Bagian 1 : Tentang Sabotase
Secara umum, sabotase adalah perang gerilya kelas pekerja melawan kesewenang-wenangan majikan. Singkatnya, apabila pemogokan adalah perang terbuka, sabotase adalah perang gerilya. Dua aksi ini tak boleh saling terpisah, untuk menghindari para pengkhianat, pekerja oportunis, maupun pekerja cadangan yang telah disiapkan majikan untuk mengantisipasi pemogokan.
Sabotase bukanlah aksi coba-coba untuk menantang nyali, meski nyali sama sekali tak bisa terlepas dari aksi ini. Sabotase perlu kehati-hatian dan ketelitian, untuk menghindari terbongkarnya identitas pelaku, maupun hal-hal buruk lain yang tak diinginkan.
Sebisa mungkin, yang menjadi objek sabotase adalah hal-hal kecil, namun amat vital bagi kelangsungan proses produksi. Hal itu berguna supaya aksi ini tidak mudah tercium, namun mempunyai pengaruh yang sangat besar, mengingat ia adalah perangkat vital.
Sabotase tidaklah dilakukan untuk merugikan konsumen. Sebaliknya, ia sebisa mungkin harus memberikan sesuatu yang maksimal bagi konsumen, tapi menjadi ancaman bagi majikan. Meski dalam beberapa sektor industri hal ini cukup sulit dilakukan, tapi pada intinya, tujuan dari sabotase bukanlah untuk merugikan konsumen, melainkan majikan, sebagai musuh utama pekerja.

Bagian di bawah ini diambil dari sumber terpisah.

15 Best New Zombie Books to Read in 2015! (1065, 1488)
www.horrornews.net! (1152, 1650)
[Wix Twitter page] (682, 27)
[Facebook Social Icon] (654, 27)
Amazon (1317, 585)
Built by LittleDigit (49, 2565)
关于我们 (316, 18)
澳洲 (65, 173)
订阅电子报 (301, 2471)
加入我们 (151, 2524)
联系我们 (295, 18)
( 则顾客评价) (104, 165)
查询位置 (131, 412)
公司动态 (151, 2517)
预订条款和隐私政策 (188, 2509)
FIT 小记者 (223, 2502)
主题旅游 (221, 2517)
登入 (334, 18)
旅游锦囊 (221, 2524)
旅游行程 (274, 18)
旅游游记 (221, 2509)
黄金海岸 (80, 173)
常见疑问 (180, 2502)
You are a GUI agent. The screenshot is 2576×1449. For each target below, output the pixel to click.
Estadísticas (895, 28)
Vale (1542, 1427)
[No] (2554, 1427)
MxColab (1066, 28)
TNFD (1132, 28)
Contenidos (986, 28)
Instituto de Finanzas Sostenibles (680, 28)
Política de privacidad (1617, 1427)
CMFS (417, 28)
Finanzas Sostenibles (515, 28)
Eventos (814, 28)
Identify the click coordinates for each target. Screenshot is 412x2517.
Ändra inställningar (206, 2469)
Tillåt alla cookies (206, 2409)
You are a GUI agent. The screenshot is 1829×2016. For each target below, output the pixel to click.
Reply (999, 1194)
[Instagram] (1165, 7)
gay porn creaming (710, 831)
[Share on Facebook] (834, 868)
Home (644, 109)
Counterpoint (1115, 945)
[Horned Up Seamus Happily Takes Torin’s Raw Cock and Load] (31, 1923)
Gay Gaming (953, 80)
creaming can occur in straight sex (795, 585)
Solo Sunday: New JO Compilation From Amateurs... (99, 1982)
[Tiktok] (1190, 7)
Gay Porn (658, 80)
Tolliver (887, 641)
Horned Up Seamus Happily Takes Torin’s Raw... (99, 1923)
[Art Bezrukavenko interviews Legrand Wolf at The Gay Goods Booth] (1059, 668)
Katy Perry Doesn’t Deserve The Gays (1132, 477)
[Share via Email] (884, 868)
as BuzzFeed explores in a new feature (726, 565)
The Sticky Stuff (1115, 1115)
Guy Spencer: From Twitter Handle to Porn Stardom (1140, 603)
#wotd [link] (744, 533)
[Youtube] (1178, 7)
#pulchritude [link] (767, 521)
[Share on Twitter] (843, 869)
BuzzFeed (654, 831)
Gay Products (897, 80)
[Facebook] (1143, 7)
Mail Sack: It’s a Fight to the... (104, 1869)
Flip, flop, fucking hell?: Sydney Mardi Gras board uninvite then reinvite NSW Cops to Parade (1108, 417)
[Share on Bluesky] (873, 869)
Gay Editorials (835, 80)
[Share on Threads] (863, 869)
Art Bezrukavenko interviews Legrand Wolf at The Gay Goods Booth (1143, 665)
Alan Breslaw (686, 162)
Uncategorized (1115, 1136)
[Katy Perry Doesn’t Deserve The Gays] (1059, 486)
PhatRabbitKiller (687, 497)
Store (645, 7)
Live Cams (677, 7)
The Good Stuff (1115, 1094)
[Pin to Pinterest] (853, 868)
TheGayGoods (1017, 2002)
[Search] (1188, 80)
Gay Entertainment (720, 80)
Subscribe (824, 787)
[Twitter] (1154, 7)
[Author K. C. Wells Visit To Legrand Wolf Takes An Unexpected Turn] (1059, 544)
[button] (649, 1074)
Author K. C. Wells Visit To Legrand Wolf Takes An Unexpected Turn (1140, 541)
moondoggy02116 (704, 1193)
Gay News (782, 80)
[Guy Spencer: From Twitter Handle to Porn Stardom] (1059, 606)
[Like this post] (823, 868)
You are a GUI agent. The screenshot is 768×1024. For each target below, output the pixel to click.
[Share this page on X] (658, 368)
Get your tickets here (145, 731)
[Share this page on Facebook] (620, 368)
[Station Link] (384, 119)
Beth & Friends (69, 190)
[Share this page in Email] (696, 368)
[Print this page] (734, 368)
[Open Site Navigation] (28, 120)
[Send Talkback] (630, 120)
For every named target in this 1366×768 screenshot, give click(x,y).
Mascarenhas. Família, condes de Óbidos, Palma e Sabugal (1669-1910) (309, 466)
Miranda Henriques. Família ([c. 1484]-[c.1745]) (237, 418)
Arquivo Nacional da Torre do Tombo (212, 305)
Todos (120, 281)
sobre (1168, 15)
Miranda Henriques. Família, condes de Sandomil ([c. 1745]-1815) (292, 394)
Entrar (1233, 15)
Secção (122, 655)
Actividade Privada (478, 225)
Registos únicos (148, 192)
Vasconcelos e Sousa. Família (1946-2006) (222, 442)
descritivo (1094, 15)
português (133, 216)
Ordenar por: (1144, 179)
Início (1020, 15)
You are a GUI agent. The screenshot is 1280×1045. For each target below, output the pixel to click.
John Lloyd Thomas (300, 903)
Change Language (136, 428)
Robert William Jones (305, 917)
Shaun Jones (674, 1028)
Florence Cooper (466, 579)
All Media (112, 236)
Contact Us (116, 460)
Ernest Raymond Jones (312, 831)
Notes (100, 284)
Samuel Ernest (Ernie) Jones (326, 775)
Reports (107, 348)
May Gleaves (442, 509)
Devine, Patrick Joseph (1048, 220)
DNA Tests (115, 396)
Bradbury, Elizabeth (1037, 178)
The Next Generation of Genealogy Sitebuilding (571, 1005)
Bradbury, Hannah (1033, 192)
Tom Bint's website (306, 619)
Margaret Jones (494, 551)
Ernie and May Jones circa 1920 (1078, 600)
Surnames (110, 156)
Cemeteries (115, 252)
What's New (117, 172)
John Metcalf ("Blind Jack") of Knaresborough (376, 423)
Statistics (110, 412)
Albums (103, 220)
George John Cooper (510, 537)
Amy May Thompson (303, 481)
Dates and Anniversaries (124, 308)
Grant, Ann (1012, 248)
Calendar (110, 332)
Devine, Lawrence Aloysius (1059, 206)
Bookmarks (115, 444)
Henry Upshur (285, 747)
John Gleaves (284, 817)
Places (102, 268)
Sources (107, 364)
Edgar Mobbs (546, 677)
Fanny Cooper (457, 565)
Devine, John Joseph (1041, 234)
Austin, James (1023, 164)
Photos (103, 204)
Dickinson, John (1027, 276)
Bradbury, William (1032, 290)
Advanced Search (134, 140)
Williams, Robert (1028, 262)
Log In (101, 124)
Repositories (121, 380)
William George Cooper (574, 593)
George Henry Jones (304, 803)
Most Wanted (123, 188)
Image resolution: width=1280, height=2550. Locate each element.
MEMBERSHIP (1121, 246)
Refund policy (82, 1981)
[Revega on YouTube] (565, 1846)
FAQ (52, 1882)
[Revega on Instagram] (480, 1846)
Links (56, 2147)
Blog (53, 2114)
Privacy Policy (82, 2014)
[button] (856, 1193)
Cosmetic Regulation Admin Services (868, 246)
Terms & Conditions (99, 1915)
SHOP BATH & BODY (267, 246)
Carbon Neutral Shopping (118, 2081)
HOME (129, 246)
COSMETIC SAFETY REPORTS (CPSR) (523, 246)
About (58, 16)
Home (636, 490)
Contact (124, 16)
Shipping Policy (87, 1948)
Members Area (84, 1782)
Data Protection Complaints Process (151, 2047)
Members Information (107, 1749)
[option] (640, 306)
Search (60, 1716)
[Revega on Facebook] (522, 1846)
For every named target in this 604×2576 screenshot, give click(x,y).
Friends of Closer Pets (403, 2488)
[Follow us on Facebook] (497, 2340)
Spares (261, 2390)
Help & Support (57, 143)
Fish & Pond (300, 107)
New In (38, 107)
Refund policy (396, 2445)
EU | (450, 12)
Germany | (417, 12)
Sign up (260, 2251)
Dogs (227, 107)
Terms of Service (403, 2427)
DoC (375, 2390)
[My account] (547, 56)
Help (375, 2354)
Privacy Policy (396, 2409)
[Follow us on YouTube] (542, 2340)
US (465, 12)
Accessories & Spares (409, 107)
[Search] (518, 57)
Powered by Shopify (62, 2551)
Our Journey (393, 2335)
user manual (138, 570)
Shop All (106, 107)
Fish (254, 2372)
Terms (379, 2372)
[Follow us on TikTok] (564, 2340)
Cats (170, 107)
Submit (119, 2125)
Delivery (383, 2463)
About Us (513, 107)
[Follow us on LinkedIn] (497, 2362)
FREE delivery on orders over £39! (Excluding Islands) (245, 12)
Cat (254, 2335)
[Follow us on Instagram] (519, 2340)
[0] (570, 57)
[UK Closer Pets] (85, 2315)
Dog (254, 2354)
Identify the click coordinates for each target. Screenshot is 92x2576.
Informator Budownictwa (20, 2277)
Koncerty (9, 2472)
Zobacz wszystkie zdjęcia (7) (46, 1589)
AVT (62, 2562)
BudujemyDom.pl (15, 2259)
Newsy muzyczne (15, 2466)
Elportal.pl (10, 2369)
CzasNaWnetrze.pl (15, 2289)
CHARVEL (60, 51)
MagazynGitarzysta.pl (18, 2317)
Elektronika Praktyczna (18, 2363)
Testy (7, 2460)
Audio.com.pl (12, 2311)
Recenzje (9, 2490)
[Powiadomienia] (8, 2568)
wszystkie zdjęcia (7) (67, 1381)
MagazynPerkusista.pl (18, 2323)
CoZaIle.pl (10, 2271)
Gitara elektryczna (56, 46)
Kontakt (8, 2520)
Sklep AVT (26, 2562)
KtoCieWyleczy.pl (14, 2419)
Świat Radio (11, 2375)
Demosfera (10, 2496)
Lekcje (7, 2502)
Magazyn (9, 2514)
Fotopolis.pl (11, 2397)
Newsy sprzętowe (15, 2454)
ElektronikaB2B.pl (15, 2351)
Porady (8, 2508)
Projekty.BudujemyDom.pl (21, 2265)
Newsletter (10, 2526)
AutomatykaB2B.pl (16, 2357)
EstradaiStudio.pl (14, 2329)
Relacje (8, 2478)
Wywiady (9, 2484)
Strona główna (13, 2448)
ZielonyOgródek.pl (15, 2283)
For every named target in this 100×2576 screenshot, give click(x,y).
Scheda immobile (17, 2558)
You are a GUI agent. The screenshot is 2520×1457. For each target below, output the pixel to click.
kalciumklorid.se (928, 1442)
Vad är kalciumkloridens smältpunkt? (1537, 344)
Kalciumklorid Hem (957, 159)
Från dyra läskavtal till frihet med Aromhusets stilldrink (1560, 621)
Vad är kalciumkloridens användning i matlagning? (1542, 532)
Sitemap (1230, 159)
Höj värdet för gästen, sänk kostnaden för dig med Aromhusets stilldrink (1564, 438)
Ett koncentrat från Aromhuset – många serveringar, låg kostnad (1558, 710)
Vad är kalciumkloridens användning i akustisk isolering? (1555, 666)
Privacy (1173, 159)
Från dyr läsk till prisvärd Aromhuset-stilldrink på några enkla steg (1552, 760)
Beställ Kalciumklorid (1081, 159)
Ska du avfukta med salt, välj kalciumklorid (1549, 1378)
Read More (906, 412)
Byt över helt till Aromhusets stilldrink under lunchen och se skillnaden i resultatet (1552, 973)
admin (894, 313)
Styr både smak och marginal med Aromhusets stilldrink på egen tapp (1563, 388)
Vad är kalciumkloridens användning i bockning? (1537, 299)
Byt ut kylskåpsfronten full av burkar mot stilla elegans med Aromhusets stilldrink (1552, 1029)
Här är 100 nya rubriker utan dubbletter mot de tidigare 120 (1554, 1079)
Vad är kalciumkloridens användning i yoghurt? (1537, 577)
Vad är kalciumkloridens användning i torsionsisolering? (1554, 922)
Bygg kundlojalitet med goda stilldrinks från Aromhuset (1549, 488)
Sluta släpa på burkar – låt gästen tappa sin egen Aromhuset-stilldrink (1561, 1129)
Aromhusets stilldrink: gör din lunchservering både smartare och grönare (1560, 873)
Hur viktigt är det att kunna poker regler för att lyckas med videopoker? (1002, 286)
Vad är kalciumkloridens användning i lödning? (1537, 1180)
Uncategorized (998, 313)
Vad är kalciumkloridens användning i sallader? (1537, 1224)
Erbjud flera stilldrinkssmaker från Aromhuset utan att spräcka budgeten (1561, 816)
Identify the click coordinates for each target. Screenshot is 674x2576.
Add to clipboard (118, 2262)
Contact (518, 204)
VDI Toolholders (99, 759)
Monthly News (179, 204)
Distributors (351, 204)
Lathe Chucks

Sabotase adalah senjata ampuh bagi pekerja, untuk memberikan perhitungan dan ultimatum langsung yang tak main-main kepada majikan, ketika pekerja mengajukan tuntutan. Baik ia bersifat pragmatis, maupun jangka panjang.
Semisal, ketika pekerja menuntut perbaikan kondisi tempat kerja yang lebih sehat, maka pekerja bisa melakukan sabotase buka mulut kepada konsumen sebagai bentuk ancaman nyata bagi majikan, yang memaksa majikan untuk memenuhi tuntutan pekerja.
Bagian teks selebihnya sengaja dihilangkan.